***** EXERCISE MATERIAL *****

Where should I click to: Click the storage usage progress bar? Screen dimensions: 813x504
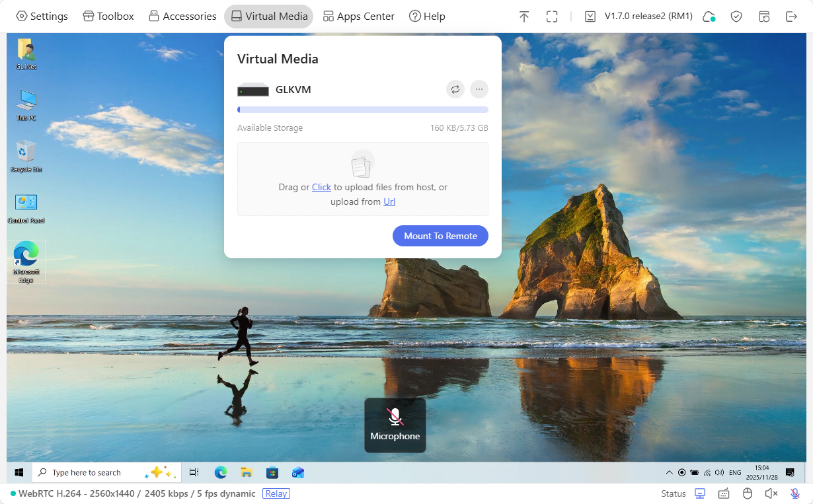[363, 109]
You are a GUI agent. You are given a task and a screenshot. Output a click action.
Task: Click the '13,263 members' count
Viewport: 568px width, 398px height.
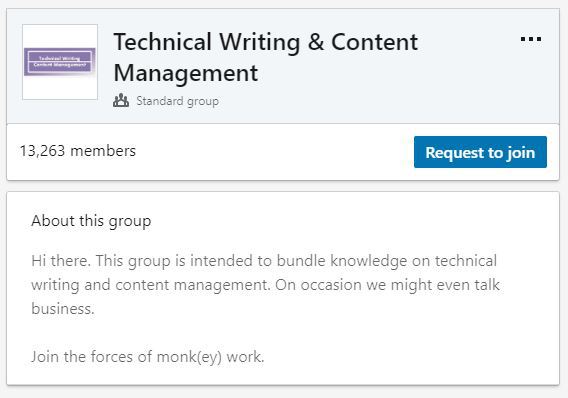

*****

WORK TO BE COMPLETED | Print exactly, and print only, the lines from the line with "You are a GUI" through the last line of the entries, both ends included. No pictures belong in the result.

YOUR RESPONSE |
You are a GUI agent. You are given a task and a screenshot. Output a click action.
Task: Click the '13,263 members' count
Viewport: 568px width, 398px height.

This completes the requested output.